'A wonderfully evocative picture of wartime Paris and the moral maze of resistance.' - Mail on Sunday.
Paris 1940. The civilised, upper-class life of film producer Jean Casson ends with the German occupation of the city.
Out of money and almost out of luck, Casson attempts to work with a German film company but finds himself drawn into the dark world of espionage and double agents.
More used to evading jealous husbands than the secret police, Casson beomes a reluctant spy, torn between honour, patriotism, love and survival.
'Casson is one of the best-drawn characters in recent fiction.
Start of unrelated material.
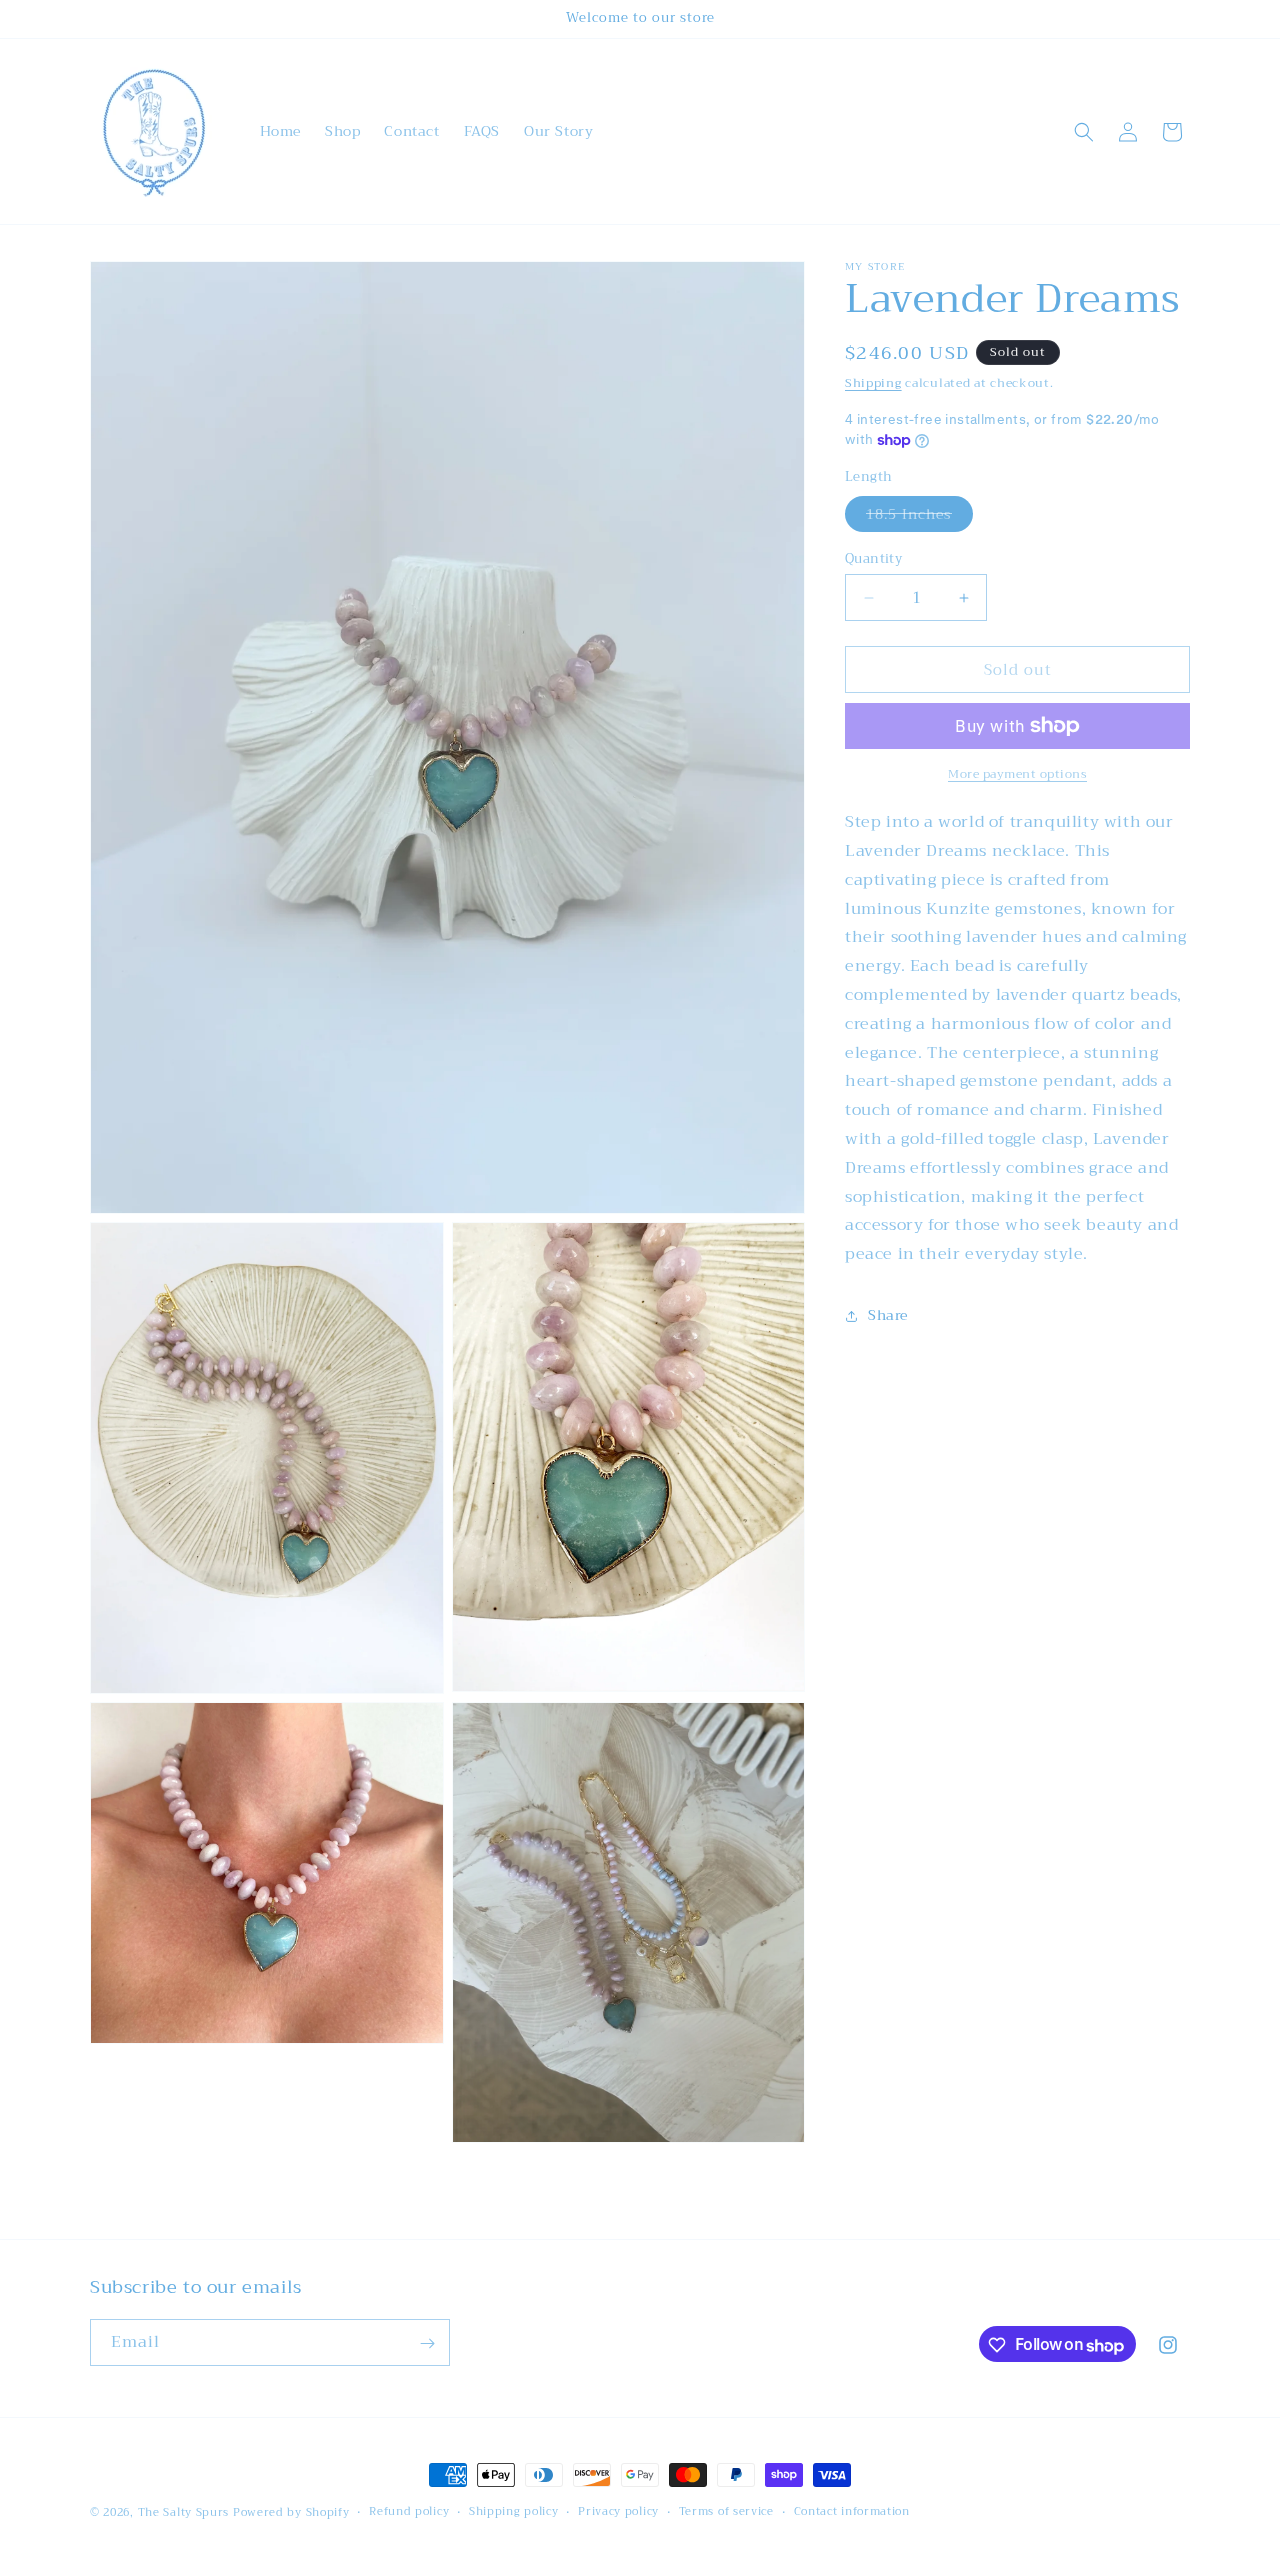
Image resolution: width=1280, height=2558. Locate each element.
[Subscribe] (427, 2343)
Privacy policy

THE WORLD AT NIGHT is a brilliant piece of atmospheric writing.' - Daily Telegraph
'[Furst's] stories combine keen deductive precision with much deeper, more turbulent and impassioned aspects of character... Mr Furst...is an incomparable expert at this game.' - New York Times
'Furst's tales...are infused with the melancholy romanticism of Casablanca, and also a touch of Arthur Koestler's Darkness at Noon.' - Scotsman
'Throughout, the author's delight in the process of espionage shines through.' - TLS
Alan Furst is widely recognised as the master of the historical spy novel. Now translated into eighteen languages, he is the author of novels including MISSION TO PARIS, SPIES OF THE BALKANS - a TV Book Club choice - THE SPIES OF WARSAW, which became a BBC mini-series starring David Tennant and THE FOREIGN CORRESPONDENT.
Born in New York, he lived for many years in Paris and travelled as a journalist in Eastern Europe and Russia. He has written extensively for Esquire and the International Herald Tribune. He now lives in Long Island.